Task directions: Your reply should reproduce all the data below exactly while excluding the pictures.

Available data:
■ ■ ■
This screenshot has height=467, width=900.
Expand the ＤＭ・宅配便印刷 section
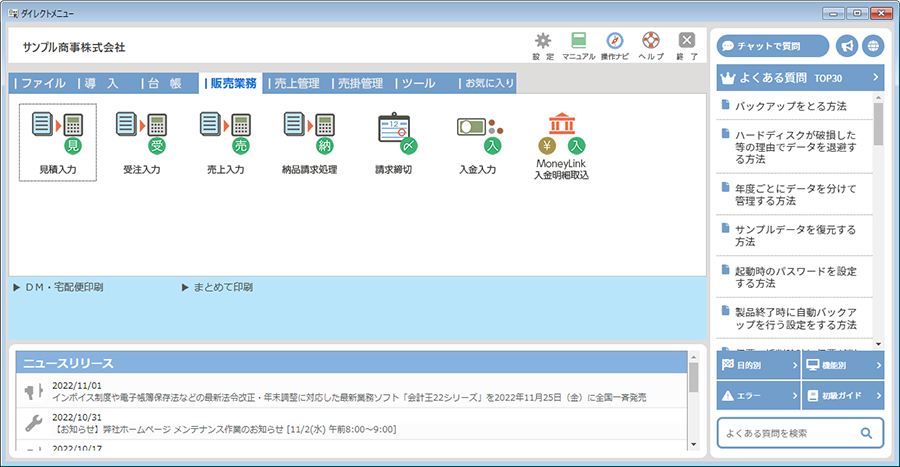[59, 287]
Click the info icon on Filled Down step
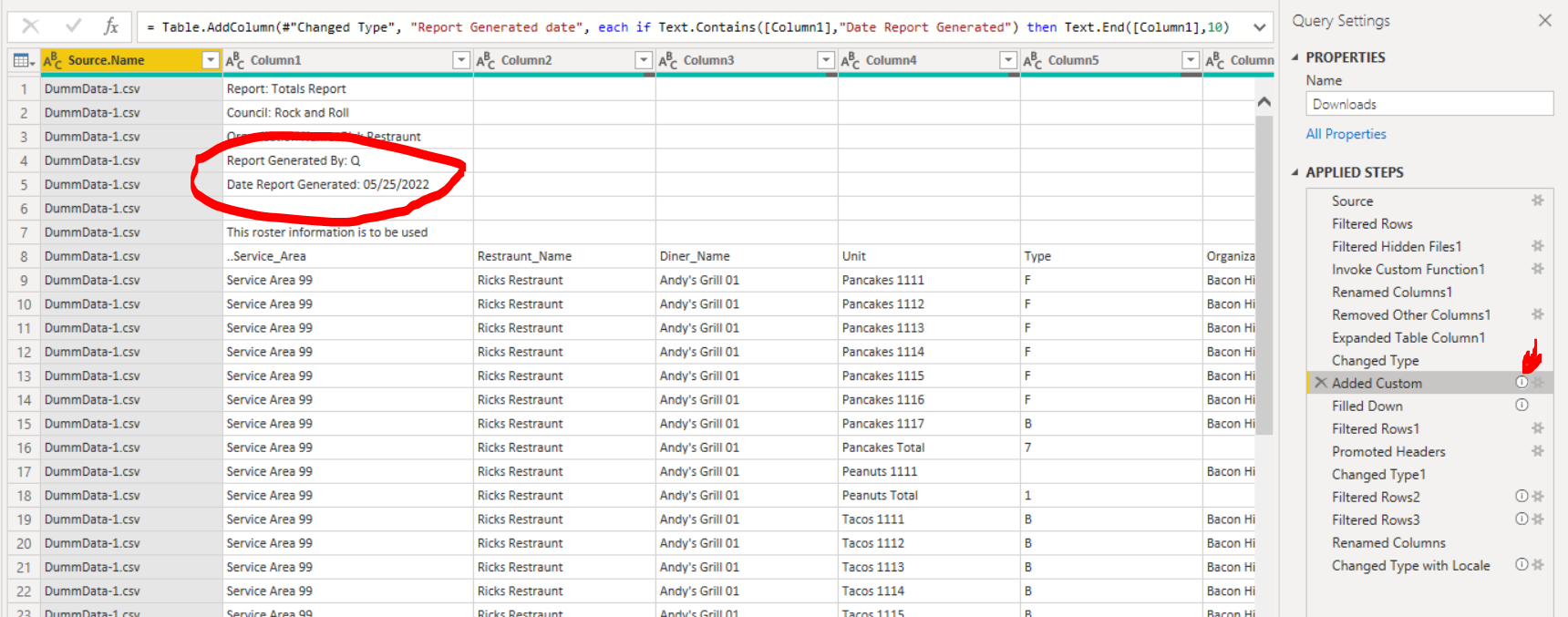Screen dimensions: 1568x617 (x=1522, y=406)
■ ■ ■
Expected answer:
This screenshot has height=467, width=900.
Expand the ＤＭ・宅配便印刷 section
[59, 287]
Click the info icon on Filled Down step
Screen dimensions: 1568x617 (x=1522, y=406)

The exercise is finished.